I do have a thought however. What would you think of creating an image with a chrooted install of the agent with all its dependencies statically built and if you're using non-codenvy images, you can do a "volumes-from" in your stack to include whats needed for the agent?

You should only have to account for 64bit platforms since docker doesn't support 32bit kernels.

Just a suggestion for a solution to go along with my outlined disadvantage of using the package management systems.

I'll continue testing and report back what I find. All of your help and direction is much appreciated :)

TylerJewell commented 8 years ago

Well intermittently working is slightly better than not working at all. So happy to see the progress there!

On your suggestion, we have been thinking about vokumes-from for quite awhile. It has its advantages and disadvantages that we are still sorting through. But yes it is one way to get the files into a workspace. Another way is that Che could act as a file server that lets curl the files needed into each workspace. But that also has limitations. Rsync could also be used.

To be explicit though the volumes from only resolves how to get files into the workspace. We still have to manage within the workspace a smart and efficient lifecycle of start and stop. And the agents would still have to have OS specific statements for how to run the code in each OS.

TylerJewell commented 7 years ago

@doreplado - any update please?

doreplado commented 7 years ago

I updated to the latest nightly and am attempting to reproduce again. I'm having difficulty understanding how to actually edit a stack. There seems to be dialog boxes but I can't actually edit things like the image etc. I'm sure I'll figure it out shortly and report back.

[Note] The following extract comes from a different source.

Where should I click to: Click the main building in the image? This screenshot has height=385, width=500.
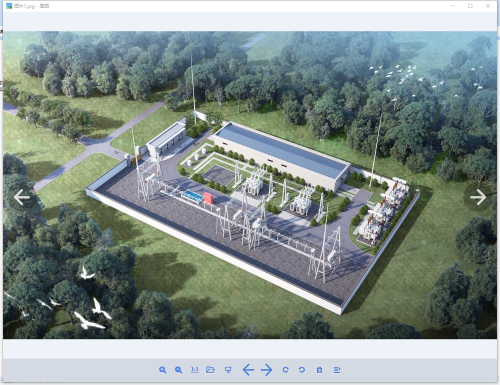[282, 156]
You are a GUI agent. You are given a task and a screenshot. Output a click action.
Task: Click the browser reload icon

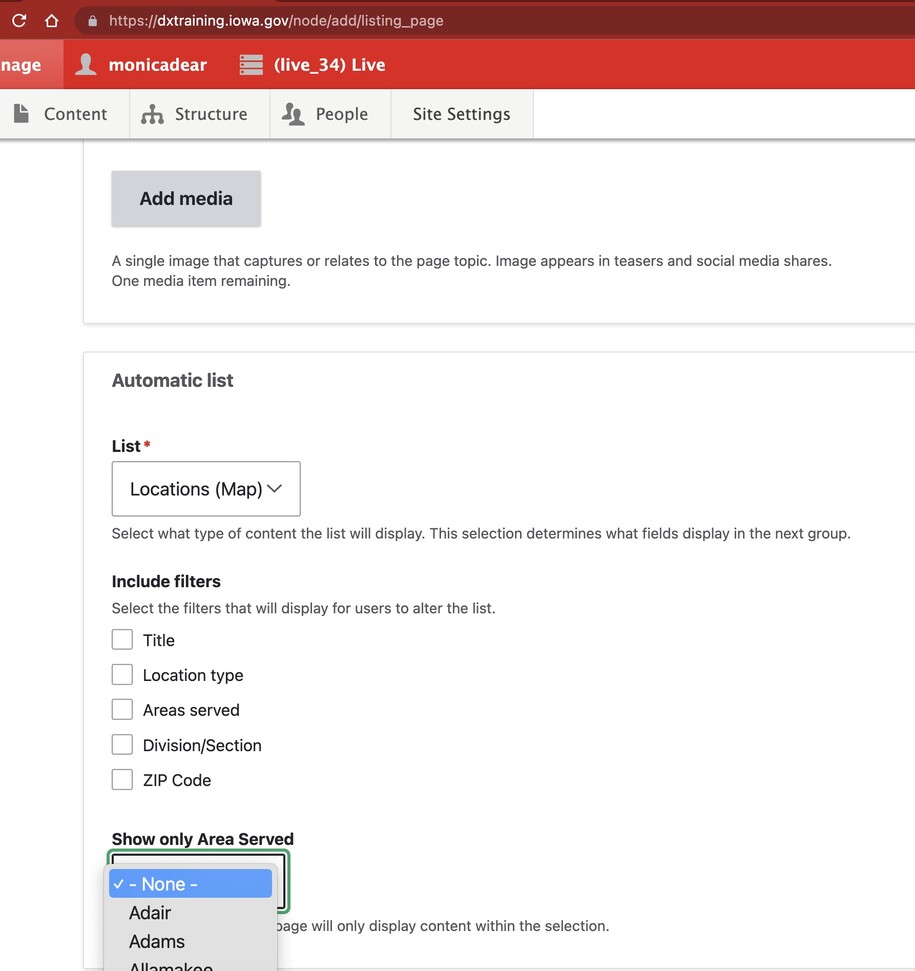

TylerJewell commented 7 years ago

We are working on the docs now for 5.0. So we probably have some gaps in the explanation and in the nightly release that you are doing. So you have to have a bit of a sense of adventure right now until we get the docs fully updated. We hope to have that done by the end of next week, and we will also be packaging up the docs to be hosted within Che itself under the /docs URL.

TylerJewell commented 7 years ago

@doreplado - all of our docs have been updated and there are some nice notes on adding / editing / removing stacks now. Can you retest? Otherwise we will close and assume that we got it all squared away.

ghost commented 7 years ago

I am closing the issue. Feel free to reopen if the issue persists.